Former Detroit Mayor Kwame Kilpatrick has been sentenced to 28 years in prison for corruption that turned city hall into a pay-to-play parlor.
U.S. District Judge Nancy Edmunds ordered Kilpatrick to pay $100 for each count immediately -- a total of $2,400. She waived his fines due to his "lack of resources." A total restitution amount has yet to be determined.
Edmunds said she will recommend that Kilpatrick spend his prison sentence in Texas, where his family now lives.
Kilpatrick has the right to appeal within 14 days.
“This case is not so much about punishing people for the past, but about shaping our future,” U.S. Attorney Barbara McQuade said. “With a message like this, it’s very clear that public officials will be held accountable in the city of Detroit. We hope it will deter people to abuse their public office.”
Before he was sentenced, Kilpatrick said he was sorry, but denied stealing money from the city.
“I just want people to know that I am incredibly remorseful for the conditions of the city and any role, any part I played in it," he said. "The government talked about stealing from the city.
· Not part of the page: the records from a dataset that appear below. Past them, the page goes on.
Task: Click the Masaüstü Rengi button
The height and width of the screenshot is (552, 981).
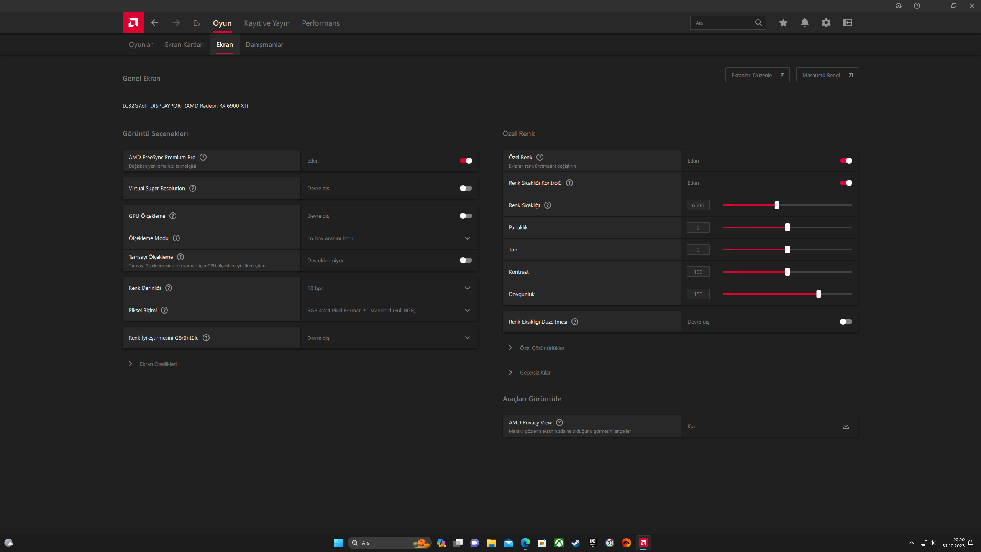Action: coord(827,75)
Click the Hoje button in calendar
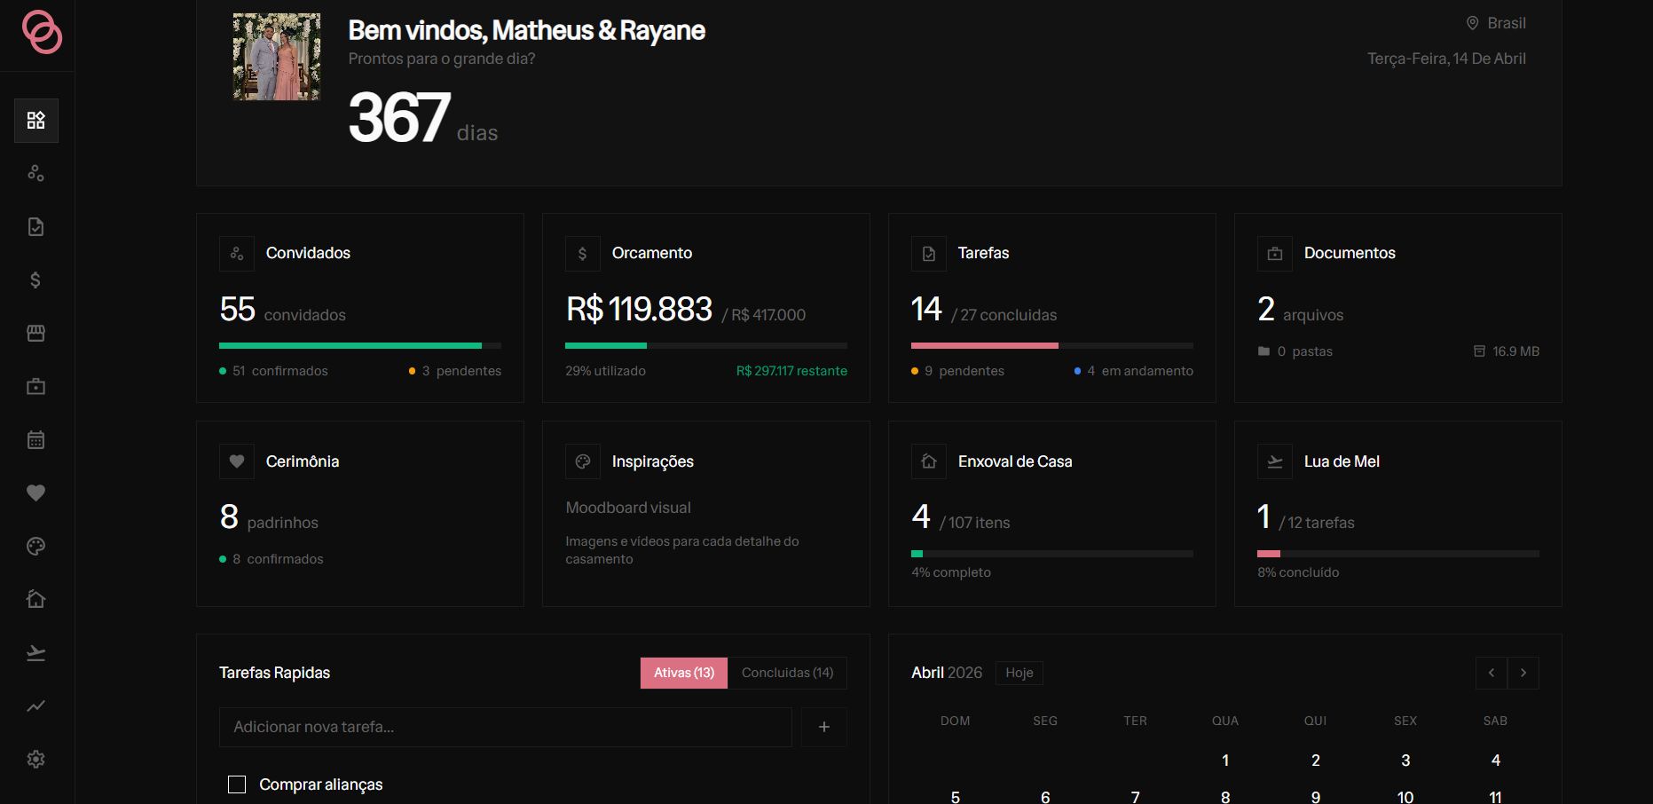The height and width of the screenshot is (804, 1653). click(x=1019, y=673)
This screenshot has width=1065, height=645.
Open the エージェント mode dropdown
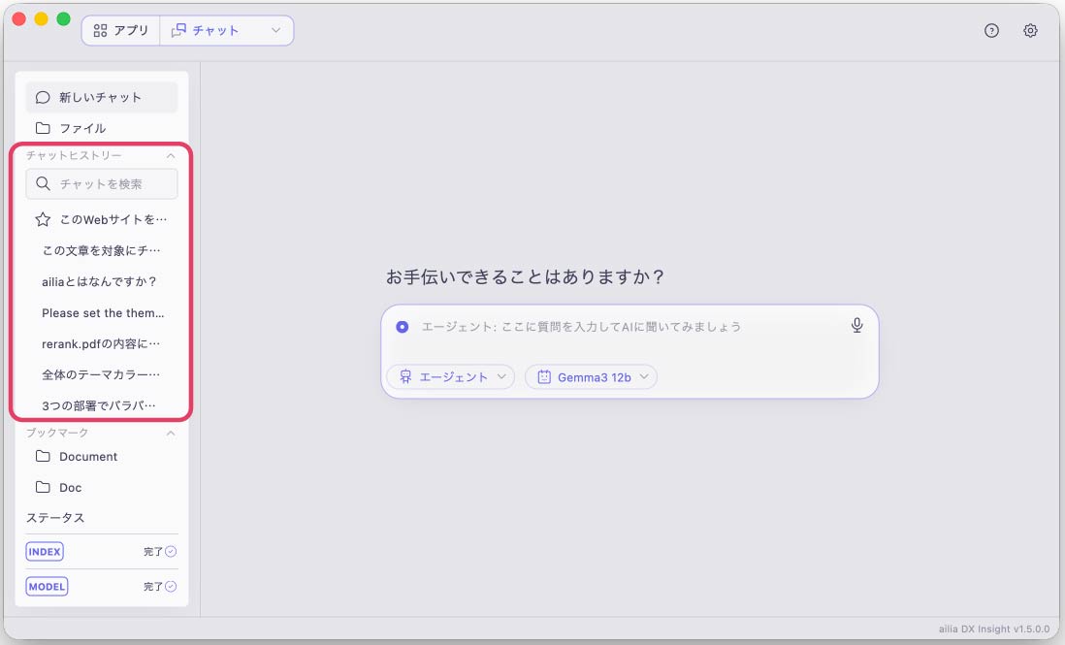tap(451, 376)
Wow ...I've never done that, your Honor."
--Sketch by Jerry Lemenu
Kilpatrick's sentencing was the result of two dozen convictions that ranged from bribery to extortion to tax crimes.
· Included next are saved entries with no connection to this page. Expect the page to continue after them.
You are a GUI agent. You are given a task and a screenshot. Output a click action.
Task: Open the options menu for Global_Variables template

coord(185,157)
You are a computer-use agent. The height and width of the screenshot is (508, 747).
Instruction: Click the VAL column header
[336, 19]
While the city's finances floundered, Kilpatrick was shaking down contractors, ensuring that close pal Bobby Ferguson got millions in city work and turned a nonprofit fund to help struggling Detroiters into a personal slush fund, according to evidence at his five-month trial.
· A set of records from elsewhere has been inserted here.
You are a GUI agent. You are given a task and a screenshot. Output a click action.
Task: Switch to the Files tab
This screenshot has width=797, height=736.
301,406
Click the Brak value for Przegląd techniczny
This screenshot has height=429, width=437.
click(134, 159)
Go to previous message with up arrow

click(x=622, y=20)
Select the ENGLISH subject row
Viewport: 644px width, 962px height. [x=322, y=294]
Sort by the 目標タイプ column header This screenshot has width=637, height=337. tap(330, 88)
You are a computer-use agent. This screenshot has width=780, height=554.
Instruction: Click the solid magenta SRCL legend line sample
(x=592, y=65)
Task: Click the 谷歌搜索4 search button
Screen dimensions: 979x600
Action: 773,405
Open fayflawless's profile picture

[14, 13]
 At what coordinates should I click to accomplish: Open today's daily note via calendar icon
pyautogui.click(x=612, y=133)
-Kwame Kilpatrick and Bernard Kilpatrick hug in Detroit court. March 11, 2013.
"He created a 'pay-to-play' system for the provision of city goods and services, which compromised vast swaths of city government, including the water and sewer system, the convention center, the pension system, casino developments and recreation centers," prosecutors said in a court filing last week." City government essentially became up for grabs for the right price."
Kilpatrick, 43, quit office in 2008 because of a different scandal involving sexually explicit text messages and an extramarital affair.
--Kwame Kilpatrick and his Former Chief of Staff Christine Beatty
He was forced out while the auto industry was nearing collapse and Detroit's unstable finances were deteriorating even more. The city now is run by a state-appointed emergency manager, Kevyn Orr, who took Detroit into Chapter 9 bankruptcy last summer as a last-ditch effort to fix billions of dollars in debt.
"Kilpatrick is not the main culprit of the city's historic bankruptcy, which is the result of larger social and economic forces at work for decades. But his corrupt administration exacerbated the crisis," prosecutors said.
Defense attorneys called it a "cheap shot," noting Kilpatrick had been out of office for five years.
"The government's attempt to roll the city of Detroit's 2013 bankruptcy filing into the... case oversimplifies the complex problems that Detroit has faced for more than five decades," defense attorneys Harold Gurewitz and Margaret Raben wrote.
They asked the court to give some credit to Kilpatrick for the 2006 Super Bowl and 2005 baseball All-Star Game in Detroit, as well as 75 new downtown businesses.
Agents who pored over bank accounts and credit cards said Kilpatrick spent $840,000 beyond his salary during his time as mayor.
--Kilpatrick with his wife and son outside federal court in February of 2013
His trial attorney, James Thomas, tried to portray the money as generous gifts from political supporters who opened their wallets for birthdays or holidays.
In their sentencing memo, Kilpatrick's lawyers made a point that's commonly argued in cases of high-profile criminals: Our client already has suffered deeply.
Kilpatrick is "infamous, destitute and disgraced," the attorneys said.